IMF: Higher Shipping Costs Will Drive Inflation Throughout 2022
After a year in which shipping costs worldwide skyrocketed in part due to massive volume increases and the impact of the pandemic, researchers from the International Monetary Fund set out to explore how soaring shipping costs are contributing to rising costs and inflation. They concluded that dramatic increases in shipping costs are having a slow but consistent impact contributing to inflation with the impact likely to continue to build through the end of this year.
“We find that shipping costs are an important driver of inflation around the world,” the IMF writes in its weekly blog post prepared by the staff and officials on pressing economic and policy issues. “When freight rates double, inflation picks up by about 0.7 percentage point. Most importantly, the effects are quite persistent, peaking after a year and lasting up to 18 months. This implies that the increase in shipping costs observed in 2021 could increase inflation by about 1.5 percentage points in 2022.”
The IMF research predated the war in Ukraine with their analysis adding that the conflict will likely exacerbate global inflation. They looked at data from 143 countries over the past 30 years, reporting that the inflationary impact of higher shipping costs builds over time. After the pandemic was declared in March 2020, they noted that it resulted in a shortage of workers at ports to move containers which account for more than 80 percent of the world’s traded goods as well as the travel restrictions that impacted crew movement and trucking. Other factors included the creation of pent-up demand from huge stimulus programs during extended lockdowns that overwhelmed the capacity of supply chains.
The result of those challenges was that the cost of shipping a container on the world’s transoceanic trade routes increased seven-fold in the 18 months following March 2020. They also highlight that the cost of shipping bulk commodities spiked even more.
“While the pass-through to inflation is less than that associated with fuel or food prices—which account for a larger share of consumer purchases—shipping costs are much more volatile.
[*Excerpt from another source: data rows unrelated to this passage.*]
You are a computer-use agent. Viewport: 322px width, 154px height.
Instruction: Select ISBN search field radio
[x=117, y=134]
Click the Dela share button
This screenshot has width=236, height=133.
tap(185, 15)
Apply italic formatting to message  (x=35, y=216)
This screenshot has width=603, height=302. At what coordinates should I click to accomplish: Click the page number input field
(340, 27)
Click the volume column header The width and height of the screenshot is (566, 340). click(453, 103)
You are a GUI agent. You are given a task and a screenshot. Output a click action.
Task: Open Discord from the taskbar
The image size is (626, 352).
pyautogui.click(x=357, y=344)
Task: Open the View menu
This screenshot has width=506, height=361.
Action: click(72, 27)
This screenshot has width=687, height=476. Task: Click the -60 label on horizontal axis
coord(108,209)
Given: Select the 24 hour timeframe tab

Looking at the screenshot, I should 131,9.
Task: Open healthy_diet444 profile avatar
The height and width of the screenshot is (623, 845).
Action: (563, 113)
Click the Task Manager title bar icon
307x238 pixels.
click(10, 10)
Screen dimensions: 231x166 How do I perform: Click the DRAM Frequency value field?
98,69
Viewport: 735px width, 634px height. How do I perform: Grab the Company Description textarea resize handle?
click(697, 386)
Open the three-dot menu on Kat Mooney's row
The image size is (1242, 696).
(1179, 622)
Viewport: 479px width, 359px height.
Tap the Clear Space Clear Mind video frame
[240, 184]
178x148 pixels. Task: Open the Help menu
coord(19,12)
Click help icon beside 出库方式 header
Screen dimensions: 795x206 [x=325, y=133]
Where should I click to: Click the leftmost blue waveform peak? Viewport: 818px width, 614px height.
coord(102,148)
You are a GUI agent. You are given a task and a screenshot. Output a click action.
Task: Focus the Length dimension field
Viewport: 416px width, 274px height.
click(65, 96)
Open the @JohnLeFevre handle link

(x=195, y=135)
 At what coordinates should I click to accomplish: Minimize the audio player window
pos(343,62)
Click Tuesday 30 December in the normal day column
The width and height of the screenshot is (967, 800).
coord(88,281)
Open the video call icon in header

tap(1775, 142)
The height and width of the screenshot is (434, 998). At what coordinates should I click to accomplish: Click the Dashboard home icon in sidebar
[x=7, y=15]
As a result, the contribution in the variation of inflation due to global shipping price changes is quantitatively similar to the variation generated by shocks to global oil and food prices.”
Further, the research shows that while higher shipping costs hit prices of imported goods at the dock within two months, and quickly pass through to producer prices, the impact on the prices consumers pay at the cash register builds up more gradually, hitting its peak after 12 months. This is a much slower process than what is seen after a rise in global oil prices, which drivers feel at the pump within a couple of months.
Rising shipping costs affect inflation in some countries more than others the IMF reports with the structural characteristics of an economy affecting the impact. Countries that import more of what they consume see larger increases in inflation, as do those who are more integrated into global supply chains. Similarly, countries that typically pay higher freight costs—landlocked countries, low-income countries, and especially island states—see more inflation when these rise, says the IMF. A strong and credible monetary policy framework can play a role in mitigating the second-round effects from import prices and inflation.
The IMF concludes that the inflationary impact of shipping costs will continue to build through the end of 2022. This they report will create complicated trade-offs for many central bankers facing increasing inflation and still ample slack in economic activity. Moreover, the war in Ukraine is likely to cause further disruptions to supply chains, which could keep global shipping costs—and their inflationary effects—higher for longer.